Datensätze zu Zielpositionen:
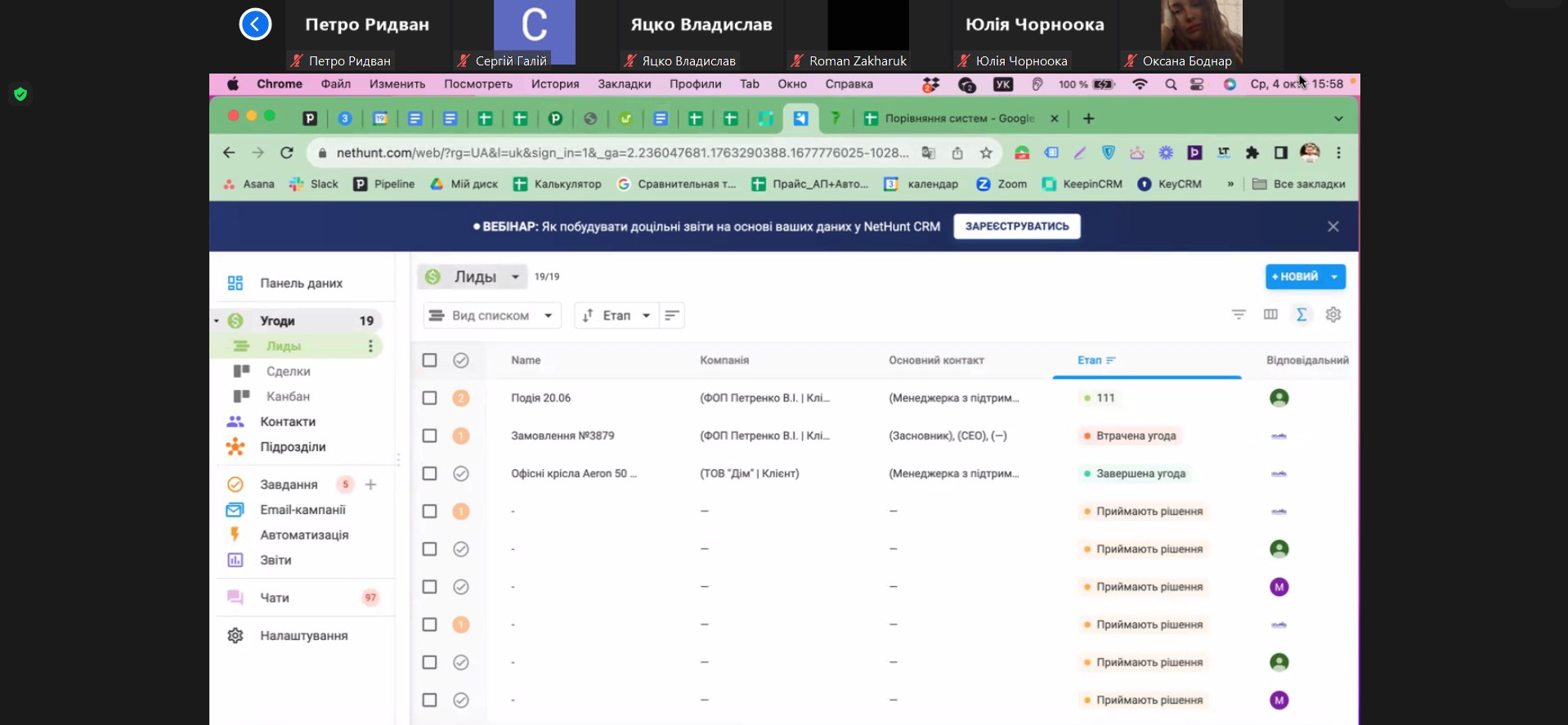Click the ЗАРЕЄСТРУВАТИСЬ button

tap(1016, 226)
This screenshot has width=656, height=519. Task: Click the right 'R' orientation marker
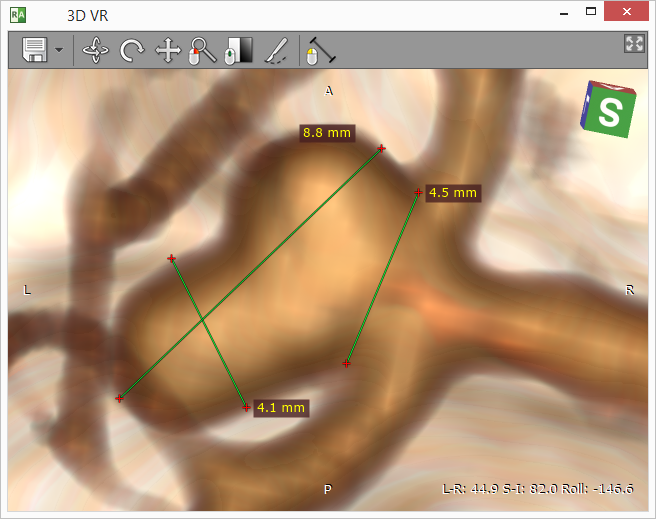pyautogui.click(x=629, y=290)

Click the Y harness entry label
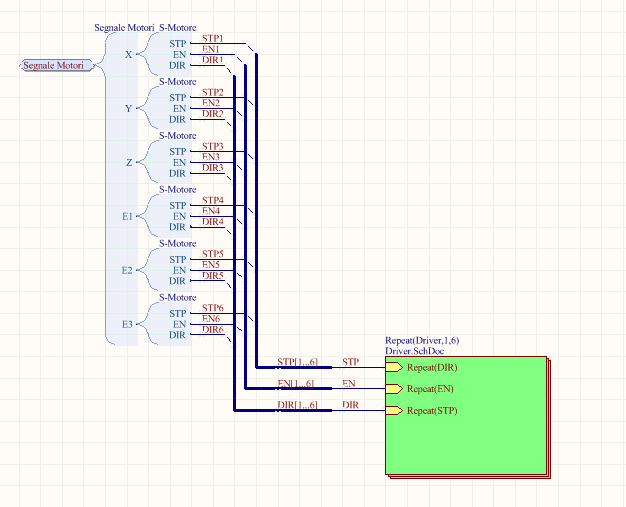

**WAS ERWARTET WIRD:** Schreiben Sie sämtliche Datensätze oben Zeile für Zeile unverändert ab und lassen Sie dabei die Bilder weg.

**LÖSUNG DER ÜBUNG:**
Click the ЗАРЕЄСТРУВАТИСЬ button

tap(1016, 226)
This screenshot has width=656, height=519. Task: Click the right 'R' orientation marker
pyautogui.click(x=629, y=290)

Click the Y harness entry label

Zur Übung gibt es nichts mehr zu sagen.